Finding a new home in Islam – Why a young man from Herford (Germany) converted to Islam

by CORINA LASS

(please bear with us – Google translate from German being used).

Herford. The years after 2000 were troubled. Parental divorce, comprehensive school Friedenstal, vocational training year, training as a hotel manager, working in various five-star hotels. “There must be more,” said Lars Rottmann. He has found it in Islam and the Ahmadiyya Muslim community who want to build a mosque at the Maschstraße.

Terms:

Ahmadiyya Muslim Community: The Muslim Reform congregation has about 120 members in Herford. Your church building they had first in the youth center “The 9”, for several years they are in Schützenhof.

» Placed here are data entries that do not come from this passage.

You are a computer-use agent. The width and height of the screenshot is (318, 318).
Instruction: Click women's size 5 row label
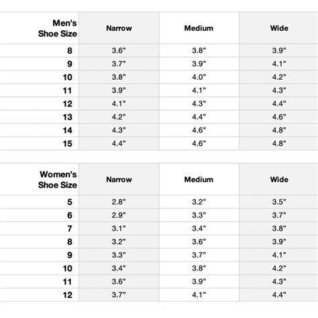point(70,202)
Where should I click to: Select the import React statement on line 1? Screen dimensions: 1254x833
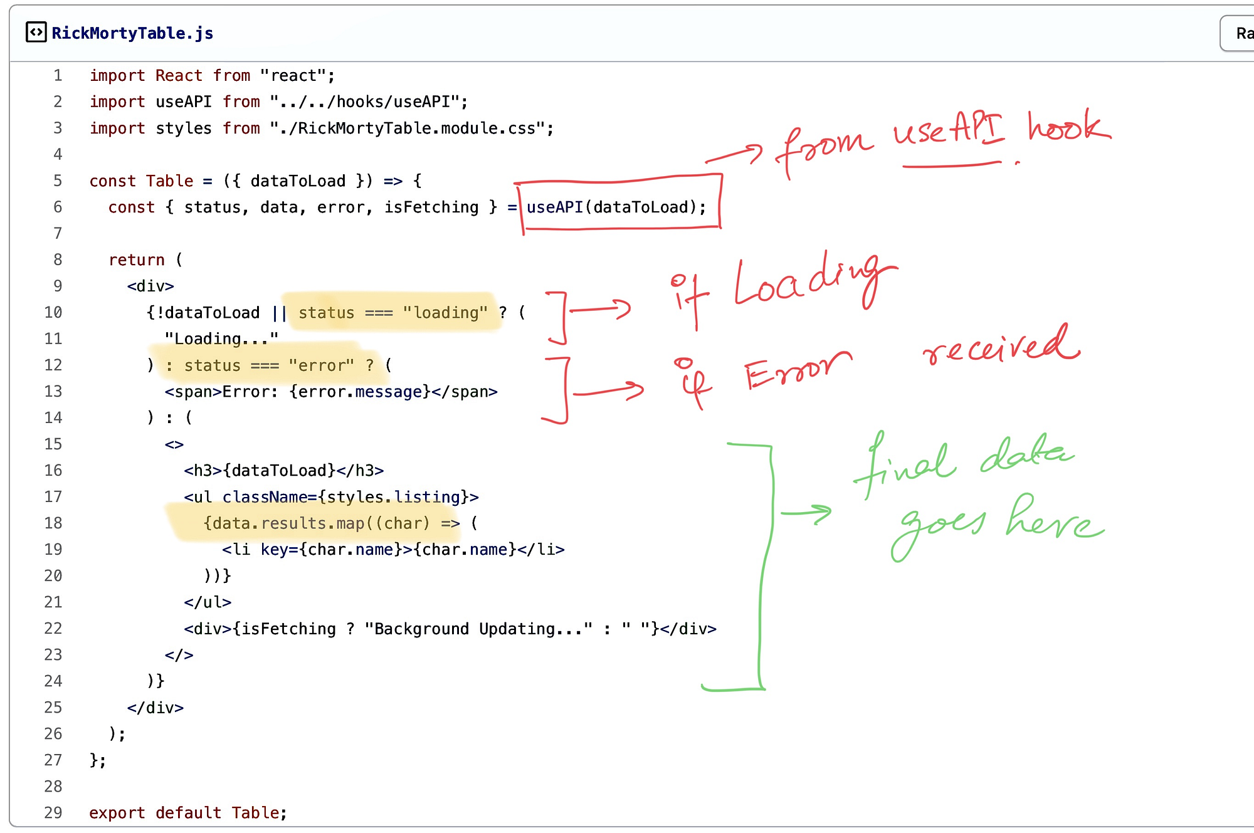[213, 75]
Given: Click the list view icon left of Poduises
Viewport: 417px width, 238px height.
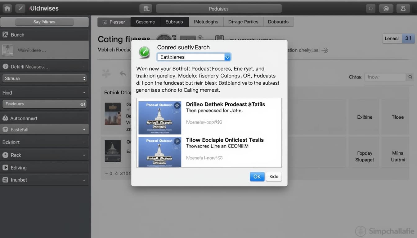Looking at the screenshot, I should point(146,9).
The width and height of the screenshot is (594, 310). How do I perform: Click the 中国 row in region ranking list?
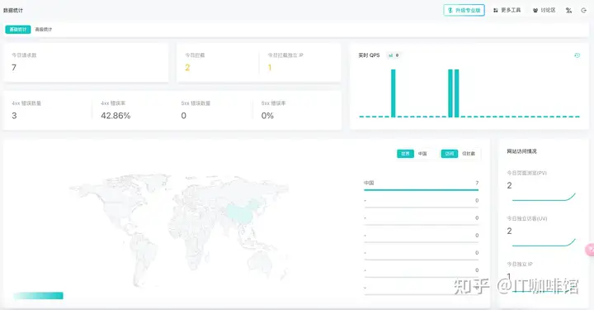(421, 185)
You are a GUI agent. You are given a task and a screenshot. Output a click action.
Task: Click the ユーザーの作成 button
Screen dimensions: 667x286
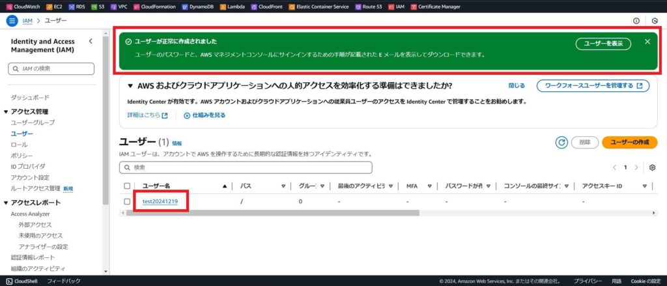click(x=629, y=143)
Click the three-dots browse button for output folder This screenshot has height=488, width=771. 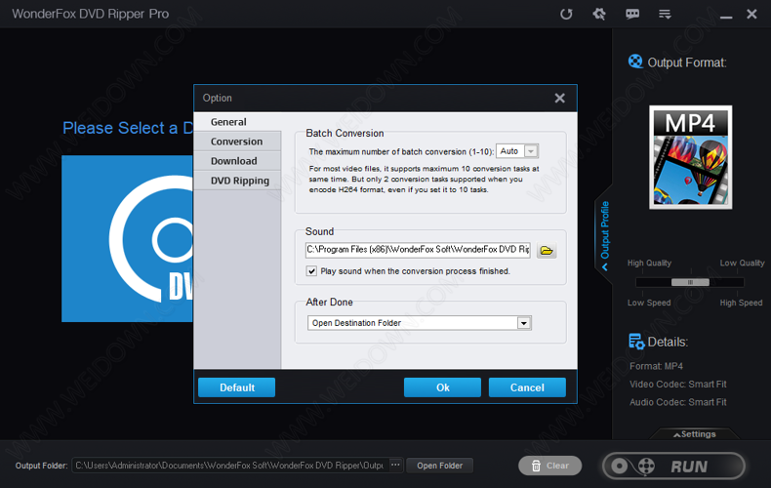click(395, 466)
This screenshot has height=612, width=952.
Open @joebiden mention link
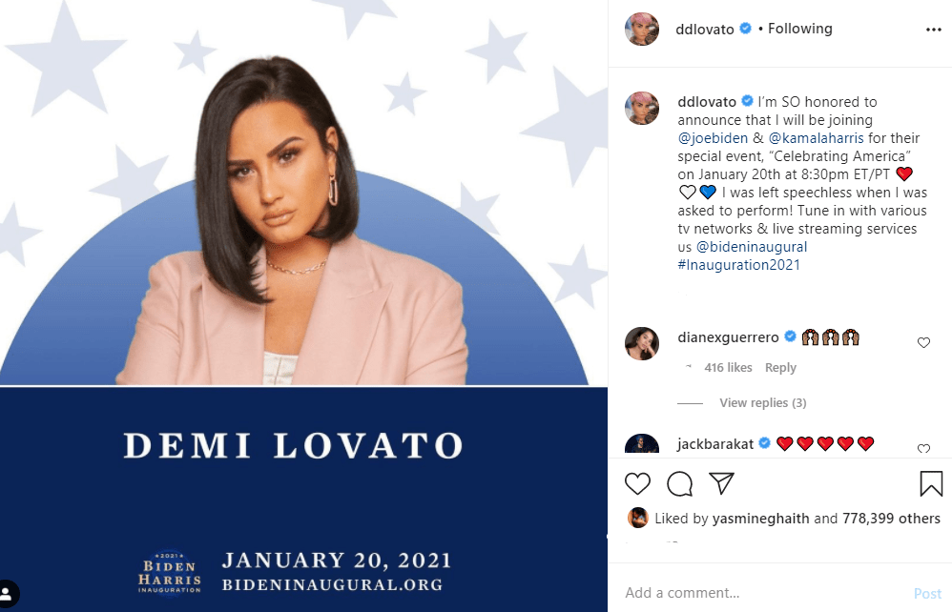point(713,138)
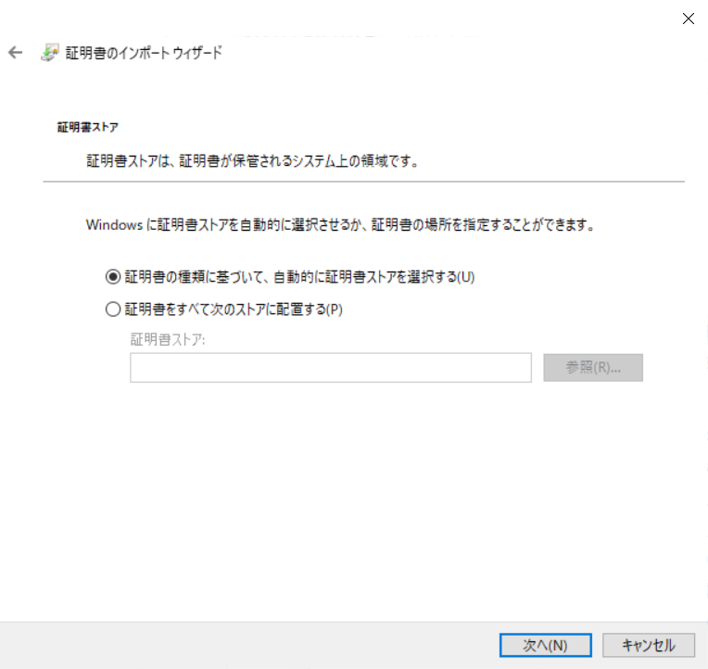Image resolution: width=708 pixels, height=669 pixels.
Task: Click the '証明書ストア:' field label
Action: coord(168,339)
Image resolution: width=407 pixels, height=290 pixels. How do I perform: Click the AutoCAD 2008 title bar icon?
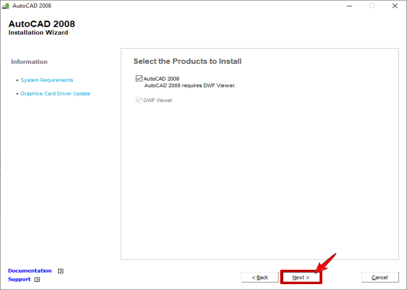pos(5,6)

Convert: This is a person who is new beliefs, religious traditions and customs takes.

Ramadan: The Islamic fasting is the time at which the faithful may only eat and drink before and after sunset.

Breaking the Fast: For the first dish is called after sunset during Ramadan.

A balanced young man sitting in the cafe in the Old Market, sipping his juice and quietly tells his life. Of the paternal authority that was lacking after the divorce of the parents, the orientation and the limits that he missed. “As a child, you get told when you have to be home,” he says. It was sometime past. “And I thought: It can not be that everyone does what he wants.”

In his confirmation year in 2004/2005 Rottmann had his first contact with Islam. In his eighth grade there was a classmate: Tahir Ismail, the current spokesman for the Ahmadiyya community Herford. Sometime Rottmann met him in the city. “What are you doing today?” The question was answered as the young Muslim, like no other in his class had done it, and Rottmann has still amazed. “I’m going to ‘pray’

Rottmann wanted to see that. “Because I wanted it himself,” said the 25-year-old. “I have always been interested in other cultures.”

The first encounter with the Muslim community was unusual: Rottmann was the focus, everyone wanted to know why he was there. And everyone was happy that he wanted to watch them when they pray. Young people were touched by the attention. But when verses from the Koran were recited in Arabic, the young guest thought that was “a little ridiculous” and so funny that he covered his face with his hands, so that the others did not see that he was laughing. They however thought he was praying – and were very impressed.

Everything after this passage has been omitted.